Hi, ich weiß ja nicht ob das bei Java auch geht, aber kann man mit Java einen Sound spielen lassen, und dann angeben, wie laut der Sound ist, oder die Lautstärke ändern so wie man es will?
Wenn ja bitte sagt mir wie. Danke schon mal im Voraus Developer_X


----------



## HoaX (25. Feb 2009)

Google?
http://java.sun.com/docs/books/tutorial/sound/controls.html?

Wie kommt das "Erfahrener Benutzer" unter deinen Nick?


----------



## Developer_X (25. Feb 2009)

Kannst du nicht lesen oder was?
Ich sagt wie kann man die LAutstärke einstellen, wie wärs mal mit einem Example, oder etwas dazu. nicht von was anderem


----------



## Vayu (25. Feb 2009)

Developer_X hat gesagt.:


> Kannst du nicht lesen oder was?
> Ich sagt wie kann man die LAutstärke einstellen, wie wärs mal mit einem Example, oder etwas dazu. nicht von was anderem



kannst du nicht lesen? (ach nee kann er nicht)

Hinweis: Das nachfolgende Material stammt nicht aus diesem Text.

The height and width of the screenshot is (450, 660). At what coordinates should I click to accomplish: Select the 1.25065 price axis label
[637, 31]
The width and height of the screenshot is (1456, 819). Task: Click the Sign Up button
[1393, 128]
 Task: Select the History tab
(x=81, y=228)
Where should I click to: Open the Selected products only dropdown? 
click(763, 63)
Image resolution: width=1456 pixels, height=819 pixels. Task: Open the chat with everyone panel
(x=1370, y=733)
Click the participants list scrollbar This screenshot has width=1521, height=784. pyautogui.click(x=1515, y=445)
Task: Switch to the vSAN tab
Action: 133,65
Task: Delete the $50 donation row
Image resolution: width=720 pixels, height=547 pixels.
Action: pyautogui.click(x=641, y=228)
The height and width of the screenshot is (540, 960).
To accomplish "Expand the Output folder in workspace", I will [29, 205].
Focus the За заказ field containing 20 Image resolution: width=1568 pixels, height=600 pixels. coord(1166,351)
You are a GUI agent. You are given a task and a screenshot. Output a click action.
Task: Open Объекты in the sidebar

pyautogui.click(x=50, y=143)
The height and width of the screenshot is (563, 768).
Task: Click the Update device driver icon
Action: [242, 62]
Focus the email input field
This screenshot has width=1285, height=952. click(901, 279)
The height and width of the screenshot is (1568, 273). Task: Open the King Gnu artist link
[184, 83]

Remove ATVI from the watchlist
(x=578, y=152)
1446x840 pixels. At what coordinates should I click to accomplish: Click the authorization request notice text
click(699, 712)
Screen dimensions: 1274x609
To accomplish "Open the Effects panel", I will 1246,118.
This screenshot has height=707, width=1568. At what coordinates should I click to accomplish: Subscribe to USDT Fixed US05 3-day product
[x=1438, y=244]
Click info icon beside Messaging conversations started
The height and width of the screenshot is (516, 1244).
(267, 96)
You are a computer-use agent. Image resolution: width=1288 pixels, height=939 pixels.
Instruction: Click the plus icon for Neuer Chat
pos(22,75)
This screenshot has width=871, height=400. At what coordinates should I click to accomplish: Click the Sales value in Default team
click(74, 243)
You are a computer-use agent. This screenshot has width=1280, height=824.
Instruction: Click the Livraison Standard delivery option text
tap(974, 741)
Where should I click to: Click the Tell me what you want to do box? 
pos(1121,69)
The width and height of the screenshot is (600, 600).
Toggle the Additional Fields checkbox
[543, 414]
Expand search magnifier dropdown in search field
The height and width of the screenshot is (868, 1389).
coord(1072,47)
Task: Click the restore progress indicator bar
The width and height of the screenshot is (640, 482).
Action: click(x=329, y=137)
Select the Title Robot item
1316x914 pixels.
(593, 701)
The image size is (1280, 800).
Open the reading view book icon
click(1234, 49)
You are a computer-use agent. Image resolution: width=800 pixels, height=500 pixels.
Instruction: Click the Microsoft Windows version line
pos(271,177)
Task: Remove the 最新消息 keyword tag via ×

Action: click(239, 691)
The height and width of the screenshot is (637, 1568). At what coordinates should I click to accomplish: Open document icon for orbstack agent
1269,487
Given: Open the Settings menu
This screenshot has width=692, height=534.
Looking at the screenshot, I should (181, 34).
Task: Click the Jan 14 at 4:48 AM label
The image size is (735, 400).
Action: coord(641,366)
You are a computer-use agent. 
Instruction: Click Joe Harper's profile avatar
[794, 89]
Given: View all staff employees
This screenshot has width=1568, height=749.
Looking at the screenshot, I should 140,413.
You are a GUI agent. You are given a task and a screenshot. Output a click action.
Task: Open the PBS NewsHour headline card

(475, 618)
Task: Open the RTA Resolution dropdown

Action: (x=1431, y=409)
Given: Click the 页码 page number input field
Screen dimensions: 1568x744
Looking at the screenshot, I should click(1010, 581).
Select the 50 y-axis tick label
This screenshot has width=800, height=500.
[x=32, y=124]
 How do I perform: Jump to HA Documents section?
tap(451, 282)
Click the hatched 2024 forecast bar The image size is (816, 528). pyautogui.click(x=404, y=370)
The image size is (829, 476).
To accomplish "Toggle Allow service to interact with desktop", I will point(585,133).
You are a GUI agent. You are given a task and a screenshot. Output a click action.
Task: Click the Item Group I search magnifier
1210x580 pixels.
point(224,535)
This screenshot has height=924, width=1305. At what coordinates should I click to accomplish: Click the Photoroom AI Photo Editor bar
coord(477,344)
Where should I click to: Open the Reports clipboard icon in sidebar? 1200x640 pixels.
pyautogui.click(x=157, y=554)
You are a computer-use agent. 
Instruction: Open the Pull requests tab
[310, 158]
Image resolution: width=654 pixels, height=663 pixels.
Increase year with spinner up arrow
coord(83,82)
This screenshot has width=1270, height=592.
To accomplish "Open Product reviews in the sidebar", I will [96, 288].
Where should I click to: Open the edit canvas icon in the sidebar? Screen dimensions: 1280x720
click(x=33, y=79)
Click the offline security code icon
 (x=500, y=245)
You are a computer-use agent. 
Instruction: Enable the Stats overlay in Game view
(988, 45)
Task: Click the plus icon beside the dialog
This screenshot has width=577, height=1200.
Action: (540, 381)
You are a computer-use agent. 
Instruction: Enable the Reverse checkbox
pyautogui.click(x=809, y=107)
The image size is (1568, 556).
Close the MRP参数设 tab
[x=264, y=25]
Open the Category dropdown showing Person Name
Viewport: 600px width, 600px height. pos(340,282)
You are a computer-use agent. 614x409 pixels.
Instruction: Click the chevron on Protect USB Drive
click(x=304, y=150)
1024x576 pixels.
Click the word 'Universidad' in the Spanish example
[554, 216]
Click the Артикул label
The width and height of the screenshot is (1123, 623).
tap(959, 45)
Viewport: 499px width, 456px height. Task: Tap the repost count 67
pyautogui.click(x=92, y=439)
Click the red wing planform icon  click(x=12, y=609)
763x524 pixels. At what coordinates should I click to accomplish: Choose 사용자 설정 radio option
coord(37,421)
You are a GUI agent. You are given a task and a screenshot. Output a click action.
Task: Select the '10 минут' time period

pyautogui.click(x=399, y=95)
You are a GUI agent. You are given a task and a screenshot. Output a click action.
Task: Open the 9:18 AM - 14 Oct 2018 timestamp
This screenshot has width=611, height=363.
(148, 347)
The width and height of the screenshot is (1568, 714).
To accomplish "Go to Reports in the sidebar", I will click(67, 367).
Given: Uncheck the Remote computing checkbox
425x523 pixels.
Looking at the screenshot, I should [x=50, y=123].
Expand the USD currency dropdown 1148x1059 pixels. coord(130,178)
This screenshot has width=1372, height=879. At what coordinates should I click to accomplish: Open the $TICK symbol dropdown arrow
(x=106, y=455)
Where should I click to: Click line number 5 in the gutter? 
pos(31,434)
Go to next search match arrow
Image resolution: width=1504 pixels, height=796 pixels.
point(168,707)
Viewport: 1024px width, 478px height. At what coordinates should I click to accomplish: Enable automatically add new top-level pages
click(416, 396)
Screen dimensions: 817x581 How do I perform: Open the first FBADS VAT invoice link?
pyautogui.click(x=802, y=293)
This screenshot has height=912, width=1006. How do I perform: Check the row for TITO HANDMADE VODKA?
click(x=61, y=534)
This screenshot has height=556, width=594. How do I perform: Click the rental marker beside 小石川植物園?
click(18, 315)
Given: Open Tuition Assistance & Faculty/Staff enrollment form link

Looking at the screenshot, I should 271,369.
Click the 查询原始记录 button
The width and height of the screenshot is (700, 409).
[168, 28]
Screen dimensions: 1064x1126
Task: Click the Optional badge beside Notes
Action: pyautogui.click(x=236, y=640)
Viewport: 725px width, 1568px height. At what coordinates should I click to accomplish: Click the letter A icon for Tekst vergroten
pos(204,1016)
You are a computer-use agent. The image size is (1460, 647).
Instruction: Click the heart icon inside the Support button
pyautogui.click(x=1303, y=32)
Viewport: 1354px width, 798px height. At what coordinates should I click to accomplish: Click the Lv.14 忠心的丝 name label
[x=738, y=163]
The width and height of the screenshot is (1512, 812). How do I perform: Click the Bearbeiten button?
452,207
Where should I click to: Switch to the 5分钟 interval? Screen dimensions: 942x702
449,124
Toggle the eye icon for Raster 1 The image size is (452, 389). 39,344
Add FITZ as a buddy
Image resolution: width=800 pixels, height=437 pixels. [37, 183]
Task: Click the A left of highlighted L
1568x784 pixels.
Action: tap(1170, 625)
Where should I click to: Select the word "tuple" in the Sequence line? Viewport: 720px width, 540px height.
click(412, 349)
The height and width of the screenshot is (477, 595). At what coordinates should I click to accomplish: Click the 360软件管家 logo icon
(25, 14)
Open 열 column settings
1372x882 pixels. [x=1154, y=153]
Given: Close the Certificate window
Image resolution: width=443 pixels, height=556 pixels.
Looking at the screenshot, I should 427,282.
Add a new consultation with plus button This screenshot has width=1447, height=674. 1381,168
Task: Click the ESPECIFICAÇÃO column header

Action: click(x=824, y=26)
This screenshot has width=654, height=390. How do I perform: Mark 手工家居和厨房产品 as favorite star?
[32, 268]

weil Hoax hat dir einen passenden Link geposted ... vielleicht nicht 100% richtig, aber wenn man sich die Seite auch nur angeschaut hätte, hätte man oben links nen Link auf "Playing Back Audio" gefunden, was wohl zu 100% deine Frage hätte beantworten können ...

achja, die Forensuche hätte dich auch weitergebracht ...


----------



## Developer_X (25. Feb 2009)

nein das wäre der richtige link gewesen
http://java.sun.com/docs/books/tutorial/sound/playing.html


----------



## Wolfgang Lenhard (25. Feb 2009)

... obenstehende Interaktion nennt man in der Psychotherapie "Helfer-Verfolger-Spielchen" ...


----------



## Vayu (26. Feb 2009)

Developer_X hat gesagt.:


> nein das wäre der richtige link gewesen
> http://java.sun.com/docs/books/tutorial/sound/playing.html



lol genau wie ich es geschrieben hatte -.- er scheint wirklich nicht lesen zu können ...


----------



## Zed (26. Feb 2009)

Das ihr euch überhaupt noch die Mühe macht auf die Beiträge von Developer_X zu antworten ist mir echt ein Rätsel.


----------



## Vayu (26. Feb 2009)

haha mir fällt grad was ein ... das vB hat doch die ignore funktion ... dass ich da jetzt erst draufkomme.


----------



## HoaX (26. Feb 2009)

Und wo find ich die?


----------



## Ebenius (26. Feb 2009)

Im Kontrollzentrum oder hier.

Ebenius


----------